Insurance Industry To Test Its Own ‘People’s Court’
HARTFORD, Conn. (AP) _ A new system to handle disputes over auto accident claims may ease pressure on overcrowded courts and bring speedier resolutions, a major insurance company says.
″It’s one of those things where everyone wins,″ said Henry J. Naruk, vice president and associate general counsel of the Hartford-based Travelers Cos., which is launching the program.
″If we get a lot of the routine stuff out of the courts, they get more time for the things that take longer,″ he said.
In a year-long test to begin this fall, Travelers will set up a Hartford center as an alternative for litigants in Connecticut automobile accident cases involving personal injury and property damage claims of up to $50,000.
If it works, Naruk said Travelers would like to make the center a non- profit, self-supporting corporation.
The company will hold an organizational meeting Tuesday for potential participants, including 12 major insurance companies.
Auto accidents with claims under $50,000 make up the bulk of Travelers’ claims, according to company statistics.
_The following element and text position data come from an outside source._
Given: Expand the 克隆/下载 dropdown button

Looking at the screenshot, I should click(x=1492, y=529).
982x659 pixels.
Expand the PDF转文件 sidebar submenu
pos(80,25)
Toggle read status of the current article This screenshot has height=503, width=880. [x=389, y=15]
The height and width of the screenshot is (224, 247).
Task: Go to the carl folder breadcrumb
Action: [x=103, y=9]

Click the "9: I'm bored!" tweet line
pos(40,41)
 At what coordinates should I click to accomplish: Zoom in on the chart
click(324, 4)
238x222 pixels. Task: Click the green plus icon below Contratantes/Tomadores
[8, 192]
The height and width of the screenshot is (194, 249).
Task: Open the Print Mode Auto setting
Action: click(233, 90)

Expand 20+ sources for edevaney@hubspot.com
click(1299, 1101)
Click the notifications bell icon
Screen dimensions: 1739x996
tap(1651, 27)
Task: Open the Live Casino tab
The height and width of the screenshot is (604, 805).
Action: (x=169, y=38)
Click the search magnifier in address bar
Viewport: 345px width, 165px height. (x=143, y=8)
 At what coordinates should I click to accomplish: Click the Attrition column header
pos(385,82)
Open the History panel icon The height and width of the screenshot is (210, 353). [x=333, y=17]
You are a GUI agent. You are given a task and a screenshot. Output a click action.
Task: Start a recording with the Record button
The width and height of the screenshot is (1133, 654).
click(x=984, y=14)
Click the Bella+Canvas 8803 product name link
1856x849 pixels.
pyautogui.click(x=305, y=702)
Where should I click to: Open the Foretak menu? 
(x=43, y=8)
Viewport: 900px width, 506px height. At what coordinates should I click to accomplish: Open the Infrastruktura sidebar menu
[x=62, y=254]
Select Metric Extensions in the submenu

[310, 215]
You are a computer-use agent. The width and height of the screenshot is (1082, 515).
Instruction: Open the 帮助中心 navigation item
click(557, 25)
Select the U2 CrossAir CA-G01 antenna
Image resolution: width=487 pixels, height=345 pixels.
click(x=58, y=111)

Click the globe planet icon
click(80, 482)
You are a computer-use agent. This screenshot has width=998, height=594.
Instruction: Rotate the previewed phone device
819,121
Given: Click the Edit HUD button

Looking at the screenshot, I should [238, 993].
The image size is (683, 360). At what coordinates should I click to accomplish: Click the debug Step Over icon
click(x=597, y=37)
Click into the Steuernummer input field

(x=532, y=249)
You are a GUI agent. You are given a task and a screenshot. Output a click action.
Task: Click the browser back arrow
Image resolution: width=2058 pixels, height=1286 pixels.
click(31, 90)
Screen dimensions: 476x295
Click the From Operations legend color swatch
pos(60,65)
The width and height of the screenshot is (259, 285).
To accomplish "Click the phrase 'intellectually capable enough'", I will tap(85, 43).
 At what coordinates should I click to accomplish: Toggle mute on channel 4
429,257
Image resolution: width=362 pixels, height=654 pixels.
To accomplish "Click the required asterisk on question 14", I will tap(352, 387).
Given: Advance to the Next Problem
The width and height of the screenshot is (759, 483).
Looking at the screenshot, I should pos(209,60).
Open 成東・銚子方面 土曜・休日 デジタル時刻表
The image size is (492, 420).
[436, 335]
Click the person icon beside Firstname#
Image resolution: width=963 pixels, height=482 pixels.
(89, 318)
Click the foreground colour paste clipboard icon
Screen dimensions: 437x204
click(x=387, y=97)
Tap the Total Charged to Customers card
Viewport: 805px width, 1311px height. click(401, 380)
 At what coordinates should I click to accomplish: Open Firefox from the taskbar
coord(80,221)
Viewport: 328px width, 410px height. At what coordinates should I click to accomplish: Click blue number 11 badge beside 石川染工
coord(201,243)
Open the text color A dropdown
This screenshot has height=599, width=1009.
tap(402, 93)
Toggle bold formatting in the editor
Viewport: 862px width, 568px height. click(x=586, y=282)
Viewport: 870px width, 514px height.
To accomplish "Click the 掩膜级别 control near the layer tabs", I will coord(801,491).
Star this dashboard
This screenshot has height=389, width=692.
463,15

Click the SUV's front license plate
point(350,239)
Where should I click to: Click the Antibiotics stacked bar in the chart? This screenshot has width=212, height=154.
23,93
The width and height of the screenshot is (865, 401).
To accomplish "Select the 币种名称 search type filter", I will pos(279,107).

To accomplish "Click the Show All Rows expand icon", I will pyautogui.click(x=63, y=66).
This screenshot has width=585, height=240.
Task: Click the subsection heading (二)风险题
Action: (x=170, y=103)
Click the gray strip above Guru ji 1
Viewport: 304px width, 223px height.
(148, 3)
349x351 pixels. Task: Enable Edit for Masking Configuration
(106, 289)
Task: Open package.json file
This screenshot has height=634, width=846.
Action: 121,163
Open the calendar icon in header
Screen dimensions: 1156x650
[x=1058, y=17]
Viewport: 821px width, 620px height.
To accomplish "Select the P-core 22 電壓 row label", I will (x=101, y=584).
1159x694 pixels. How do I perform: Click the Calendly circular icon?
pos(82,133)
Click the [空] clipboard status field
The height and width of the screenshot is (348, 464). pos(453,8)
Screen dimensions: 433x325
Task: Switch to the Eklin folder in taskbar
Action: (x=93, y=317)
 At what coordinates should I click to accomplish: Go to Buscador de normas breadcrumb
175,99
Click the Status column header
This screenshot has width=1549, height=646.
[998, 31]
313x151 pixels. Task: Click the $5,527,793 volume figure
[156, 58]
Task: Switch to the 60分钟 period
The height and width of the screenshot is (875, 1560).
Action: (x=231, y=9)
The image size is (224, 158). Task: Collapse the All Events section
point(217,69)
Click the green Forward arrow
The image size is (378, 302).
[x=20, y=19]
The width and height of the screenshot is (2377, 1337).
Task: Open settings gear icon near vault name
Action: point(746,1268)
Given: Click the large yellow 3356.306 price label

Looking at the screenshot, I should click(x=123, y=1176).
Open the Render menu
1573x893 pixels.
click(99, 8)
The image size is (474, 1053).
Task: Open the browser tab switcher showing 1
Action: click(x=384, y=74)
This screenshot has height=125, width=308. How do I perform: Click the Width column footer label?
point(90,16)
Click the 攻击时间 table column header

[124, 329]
They represented 91 percent of the cases settled nationwide by the company in the first six months of 1986, a Travelers spokesman said Monday.
The center will be open to other insurance companies, independent arbitration and mediation businesses and lawyers representing any side of a case, Naruk said.
Participants will be able to choose a variety of options, such as mediation, arbitration and mini-trials, he said.
An accident case involving bodily injury may stay in the Superior Court system in major Connecticut cities for an average of three to five years, Naruk said. The alternative center may handle cases in from a day to several months, he said.
Litigants not satisified with the suggested settlement may take their cases back to the courts, Naruk said.
Travelers and other companies already have programs offering some alternatives to going to court, Naruk said. However, the center will be unique, in part because of its flexibility in accepting and settling qualifying cases from any part of the industry, he said.
″If we can make this work, we will apply it to other jurisdictions (or states), said Naruk, a former state Superior Court judge.
Center cases need not have been filed in court, although the project will take lawsuits already in progress. Naruk said he could not estimate how many cases the center would handle in the trial year.
David Jackson, the civil case flow manager for the Connecticut court system, said the number of pending civil cases was decreasing but needs further reduction.
As of June 30, 13,853 civil cases were awaiting jury trials and 4,011 were holding for bench trials, he said. Those numbers were down from a peak several years ago of 16,400 on the jury trial list and 13,003 on the court trial list, he said.
Jackson credited a number of new programs designed to settle cases out of court with reducing the court load.